_SOURCE EXCERPT_
------

In early February 2023, iran put its new underground airbase Eagle 44 to service, which is used to hide F-4D/E Phantom II jets. A few days later, The New York Times added a detail: during the construction of the airbase, satellites spotted an object similar to russian Su-35, maybe it was just a mock-up of this fighter.
Even if it was just a dummy, it still indicates that iran was building its Eagle 44 the way so it can potentially host russian Su-35. And it remains an open question just how long it took for iranians to rework this airbase for russian jets, as the construction of the Eagle 44 overall began back in 2013.
How exactly iran is going to pay for the russian jets is another important aspect to consider. First of all, we should rewind that iran most likely will receive Su-35SE from the contract with Egypt, the 24 planes the customer did not take because of being wary of US sanctions. The contract value of these jets was USD 2 billion, and reevaluating them now is pointless because of the specifics of how the russians set a price for their military products.

------

_STORED DATA_
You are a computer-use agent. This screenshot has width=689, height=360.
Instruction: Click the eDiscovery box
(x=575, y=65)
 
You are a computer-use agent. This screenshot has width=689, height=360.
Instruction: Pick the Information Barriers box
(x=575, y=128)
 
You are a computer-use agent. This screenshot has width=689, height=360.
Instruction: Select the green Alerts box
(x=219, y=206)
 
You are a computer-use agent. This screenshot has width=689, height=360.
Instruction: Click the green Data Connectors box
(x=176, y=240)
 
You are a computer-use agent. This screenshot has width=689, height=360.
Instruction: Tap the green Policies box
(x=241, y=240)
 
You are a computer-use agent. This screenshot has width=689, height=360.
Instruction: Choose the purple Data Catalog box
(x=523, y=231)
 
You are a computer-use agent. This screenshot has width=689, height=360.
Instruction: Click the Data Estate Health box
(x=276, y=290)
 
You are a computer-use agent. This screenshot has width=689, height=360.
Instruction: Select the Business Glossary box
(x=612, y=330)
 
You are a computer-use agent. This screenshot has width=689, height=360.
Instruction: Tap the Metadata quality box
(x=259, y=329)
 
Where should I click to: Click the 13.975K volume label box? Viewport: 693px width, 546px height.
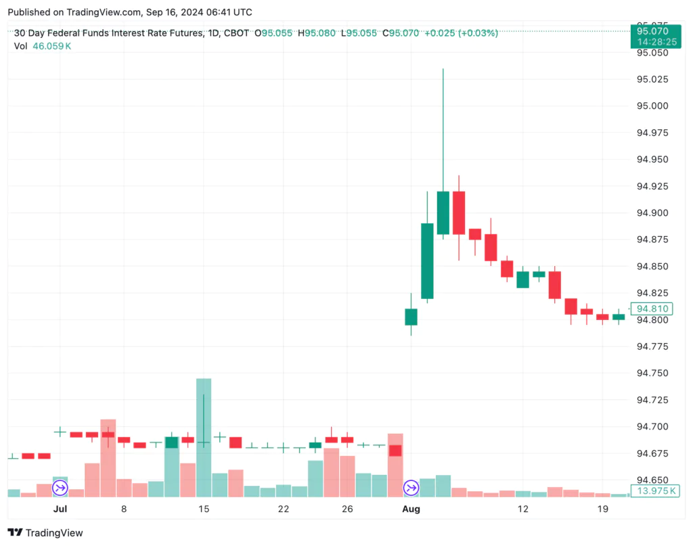tap(654, 491)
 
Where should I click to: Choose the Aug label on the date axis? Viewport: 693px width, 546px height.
tap(411, 508)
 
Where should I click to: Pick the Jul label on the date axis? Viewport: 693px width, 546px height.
tap(60, 508)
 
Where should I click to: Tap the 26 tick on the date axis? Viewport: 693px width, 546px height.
tap(347, 508)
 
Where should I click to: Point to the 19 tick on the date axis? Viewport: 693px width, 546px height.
tap(603, 508)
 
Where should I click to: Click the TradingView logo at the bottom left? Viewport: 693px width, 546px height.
tap(45, 532)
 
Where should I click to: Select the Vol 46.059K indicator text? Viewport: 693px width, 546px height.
tap(43, 45)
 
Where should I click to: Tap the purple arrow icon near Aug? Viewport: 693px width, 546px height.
tap(411, 487)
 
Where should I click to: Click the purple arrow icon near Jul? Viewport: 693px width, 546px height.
tap(60, 487)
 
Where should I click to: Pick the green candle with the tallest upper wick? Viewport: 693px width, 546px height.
tap(443, 212)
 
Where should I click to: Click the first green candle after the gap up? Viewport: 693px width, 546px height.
tap(411, 317)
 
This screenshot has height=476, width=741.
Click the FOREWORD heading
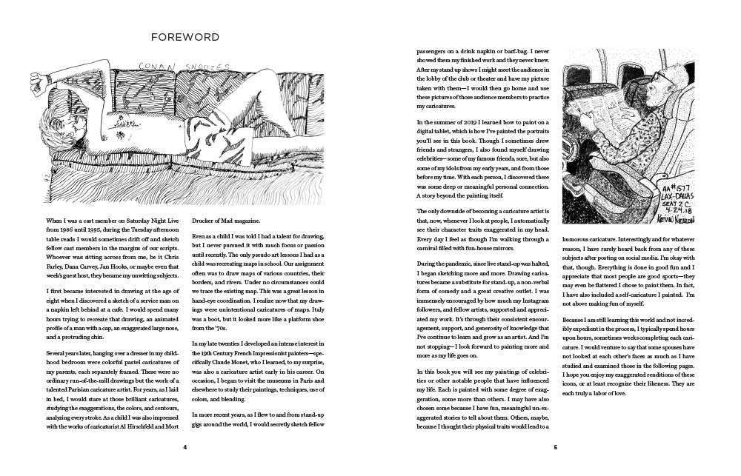coord(185,36)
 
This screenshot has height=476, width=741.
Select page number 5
coord(555,447)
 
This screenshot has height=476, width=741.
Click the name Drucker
coord(205,221)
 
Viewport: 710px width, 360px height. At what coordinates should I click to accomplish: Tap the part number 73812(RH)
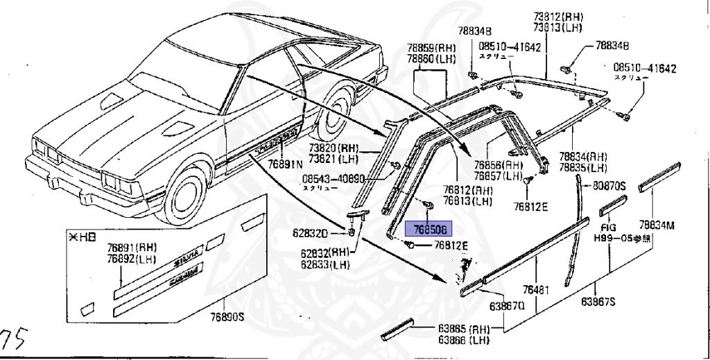pos(560,17)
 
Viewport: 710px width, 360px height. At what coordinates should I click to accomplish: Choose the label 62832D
pos(323,232)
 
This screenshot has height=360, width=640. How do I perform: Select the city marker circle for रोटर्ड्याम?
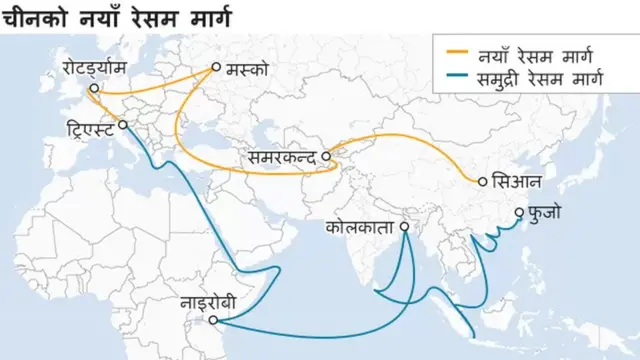(x=93, y=88)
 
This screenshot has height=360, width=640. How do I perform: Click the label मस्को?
(x=248, y=70)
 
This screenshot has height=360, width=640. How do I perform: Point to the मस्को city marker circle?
(x=215, y=69)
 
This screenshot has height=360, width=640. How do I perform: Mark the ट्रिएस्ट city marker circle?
(x=123, y=125)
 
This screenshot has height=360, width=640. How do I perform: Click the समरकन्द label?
(x=279, y=157)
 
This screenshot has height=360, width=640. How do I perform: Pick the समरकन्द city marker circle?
(x=325, y=156)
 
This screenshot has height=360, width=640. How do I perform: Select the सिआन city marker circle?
(x=483, y=182)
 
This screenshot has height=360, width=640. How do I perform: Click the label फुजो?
(x=548, y=213)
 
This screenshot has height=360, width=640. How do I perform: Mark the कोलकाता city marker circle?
(x=405, y=227)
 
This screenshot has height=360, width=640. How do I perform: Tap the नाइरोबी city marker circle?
(x=214, y=321)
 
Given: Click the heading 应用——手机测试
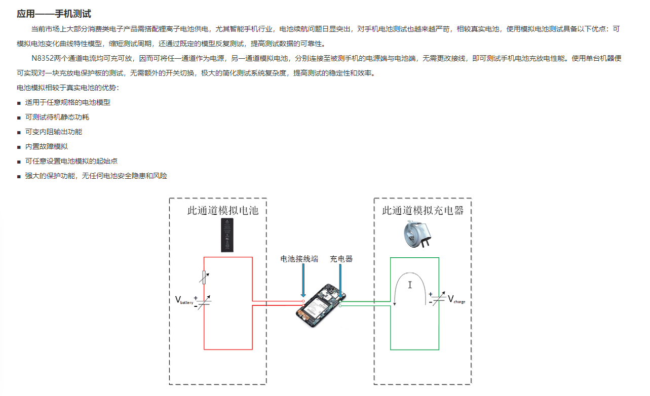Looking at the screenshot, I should (x=54, y=14).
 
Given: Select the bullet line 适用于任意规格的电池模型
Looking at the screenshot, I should (x=67, y=102).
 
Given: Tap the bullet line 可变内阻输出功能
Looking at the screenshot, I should (x=53, y=132).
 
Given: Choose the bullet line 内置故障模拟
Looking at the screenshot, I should (x=46, y=146).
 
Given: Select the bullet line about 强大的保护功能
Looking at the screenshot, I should (x=96, y=176).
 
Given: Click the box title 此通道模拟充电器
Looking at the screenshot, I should (x=423, y=210).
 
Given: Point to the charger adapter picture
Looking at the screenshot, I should (x=417, y=234).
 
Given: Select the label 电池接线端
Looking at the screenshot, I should (x=299, y=259).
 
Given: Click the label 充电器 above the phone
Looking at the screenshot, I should (x=341, y=259).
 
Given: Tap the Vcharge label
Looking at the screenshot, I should (x=456, y=299).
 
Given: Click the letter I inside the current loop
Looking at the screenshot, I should (x=410, y=285).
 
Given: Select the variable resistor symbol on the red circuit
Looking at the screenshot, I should (x=204, y=277).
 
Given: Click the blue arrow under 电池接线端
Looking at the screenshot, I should (x=303, y=281).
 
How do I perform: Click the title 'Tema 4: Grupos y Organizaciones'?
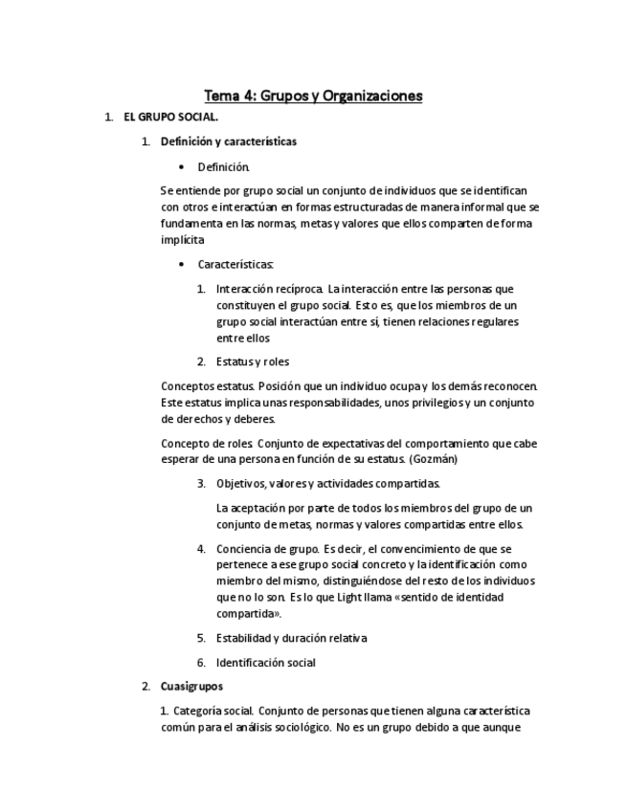click(313, 96)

------

_TASKS FOR THIS EXERCISE_
a - Can you copy the Eagle 44 excerpt, starting at the words "Even if it was" and ending after "back in 2013."?
b - Could you condense the Eagle 44 excerpt's paragraph beginning "How exactly iran is going to pay" into a short list of its main facts?
c - Can you pick up the Eagle 44 excerpt after its final sentence and continue it?
The lines come from a separate source that has nothing to do with the excerpt on Iran's Eagle 44 airbase.

_RESPONSES TO THE TASKS_
a -
Even if it was just a dummy, it still indicates that iran was building its Eagle 44 the way so it can potentially host russian Su-35. And it remains an open question just how long it took for iranians to rework this airbase for russian jets, as the construction of the Eagle 44 overall began back in 2013.

b -
- How Iran will pay for the Russian jets is an important open question.
- Iran will most likely get Su-35SE jets from the contract with Egypt: the 24 planes Egypt declined out of wariness of US sanctions.
- That contract was valued at USD 2 billion.
- Reevaluating the jets now is pointless because of how Russia prices its military products.

c -
Defence24 suggested last October that the russian Su-35s would cost about $1.5 billion and the supply may be paid by barter, for instance, by providing 2,400 drones of Shahed-131 and Shahed-136 types. Though it seems that several forms of barter will be applied at once. For example, in addition to the kamikaze drones, the iranians might give ammunition that the russian army desperately needs to keep fighting in Ukraine.
As for the prospects of iran providing ballistic missiles to russia in exchange for Su-35, it's difficult to assess at this point. Western media were saying that the Kremlin has put this scenario on hold, since it is afraid of the United States providing ATACMS to Ukraine as an answer.
Correction: the article had a critical typo in the headline, the Su-35 (Flanker-E) was confused with an F-35. Fortunately, there is no information about iran having an opportunity to get the American F-35 aircraft. The author apologizes for the inconvenience.